Rep. Jamaal Bowman (second from right) met with Israeli Prime Minister Naftali Bennett (center) during his recent trip to Israel with a delegation. (Haim Zach/GPO)

Asked why then Bowman chooses to engage with the issue anyway, the colleague told ToI that the makeup of the congressman’s district demands that he weigh in.

“He recognizes his unique role in this conversation,” the colleague explained. He represents a diverse and large Jewish district where this issue is a big topic, and he needs to be able to go back to his district and engage and work toward peace.”

Ten percent of 16th District’s 740,000 residents are Jewish. Twenty-thousand of them live in Riverdale with its large Orthodox, pro-Israel community.

“He wants to engage and move people in the conversation toward understanding Palestinian rights, and he has. It’s hard work, but we are moving people,” said the colleague familiar with Bowman’s thinking.

In meetings the congressman has taken with rabbis and Jewish leaders in his district, Bowman has pushed participants on Israel’s treatment of the Palestinians, using terms seen as taboo among Israel advocates such as “occupation” and “Naqba,” said a participant in several of those meetings, referring to the Arabic word for “catastrophe” that Palestinians use to describe Israel’s 1948 War of Independence.

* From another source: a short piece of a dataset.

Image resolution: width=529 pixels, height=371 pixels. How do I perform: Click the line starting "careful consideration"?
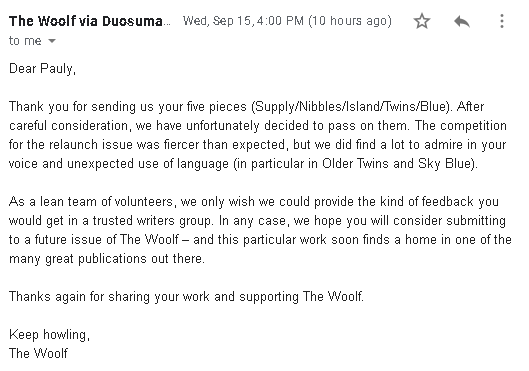click(258, 126)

Bowman’s colleague said there has been “movement” among pro-Israel constituents as a result of his candid engagement. “The way it’s happening is small, but he’s asking hard questions. He’s learning.”

The colleague familiar with Bowman’s thinking said the congressman recognizes that he doesn’t have the luxury of remaining silent on the issue as other prominent progressives have done.

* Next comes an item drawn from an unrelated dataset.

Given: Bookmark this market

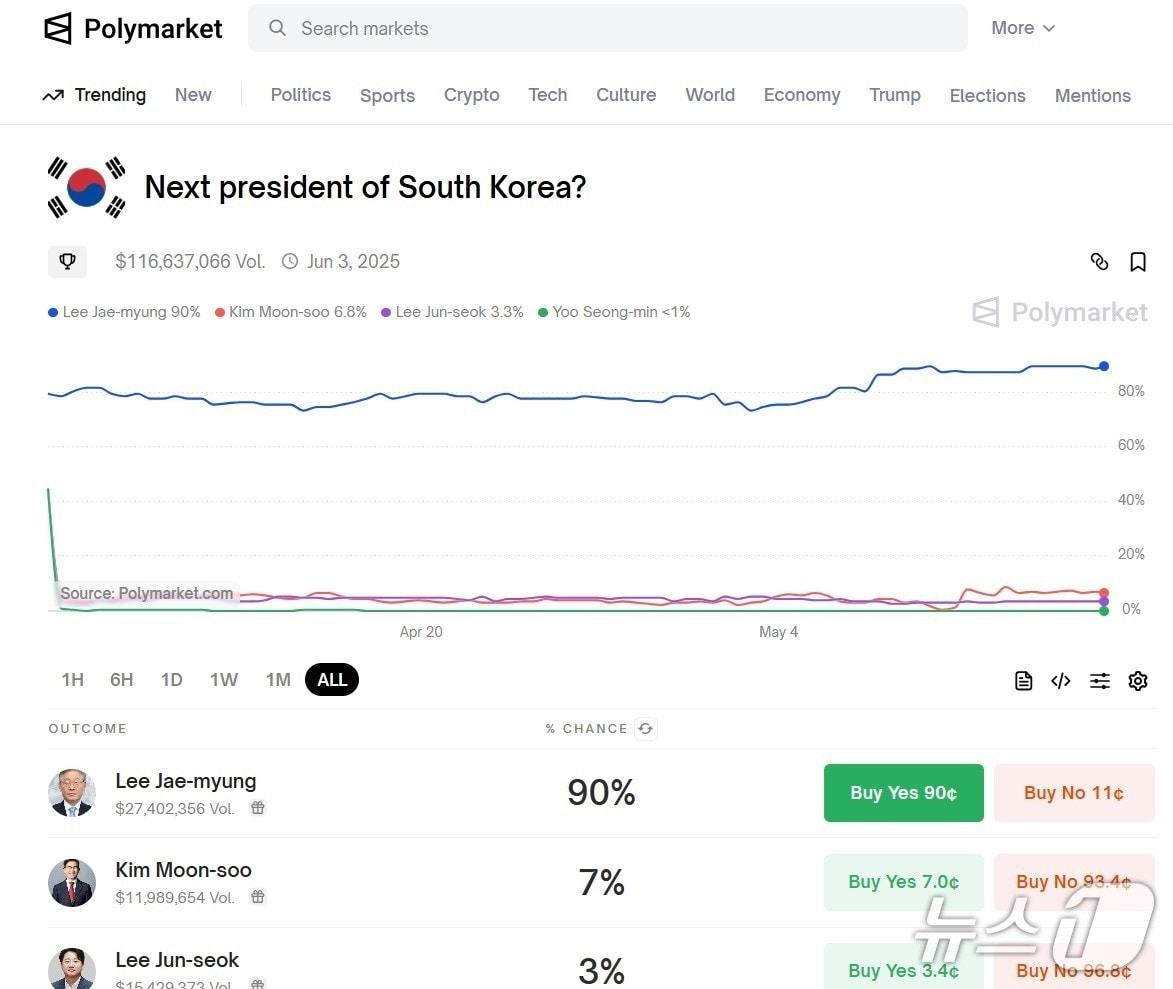Looking at the screenshot, I should tap(1138, 262).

“We’ve learned that he has his own role in the work for peace and ending the occupation,” they said. “In order for this to happen, we have to tell the truth.”

Bowman tweeted twice about his trip to Israel and the West Bank last month in what seemed to encapsulate the position on the conflict he has sought to take back home.

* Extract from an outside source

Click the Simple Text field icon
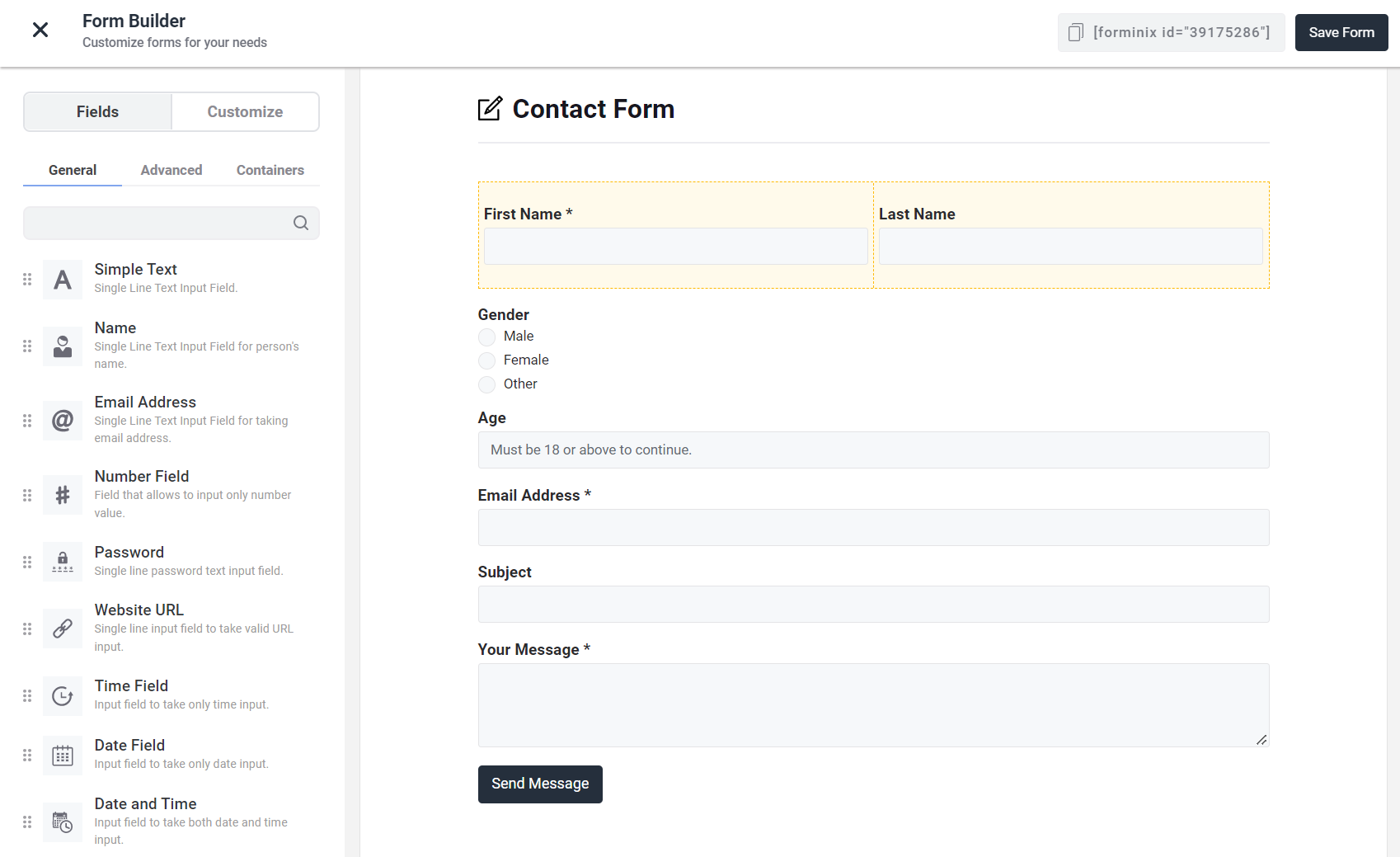This screenshot has width=1400, height=857. click(63, 280)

One post was about his “chilling and debilitating experience” on his visit to Jerusalem’s Yad Vashem Holocaust museum.

“The faces of the millions of Jewish people are remembered here. Their memory and their lives serve as a sobering reminder that we can’t allow anti-semitism and hatred of any kind to exist,” he wrote.

The other was about his visit to the flashpoint city of Hebron where he visited an elementary school.

“There are streets they cannot walk and places they cannot go, simply because they are Palestinian,” Bowman tweeted. “When I asked about their dreams, their answer was simple: freedom. The occupation must end.”

Discussing the matter in a private speech leaked to the media, Bowman was animated in his shock over what he had seen.

“If you can’t move freely, you do not have your freedom, if you do not have your freedom, you are incarcerated, and that’s what occupation is,” he said.

The emotion in his voice did not appear to be of someone looking to avoid the issue. While he may have run for Congress to focus on matters at home, circumstances have drawn his focus abroad, and that doesn’t seem poised to change.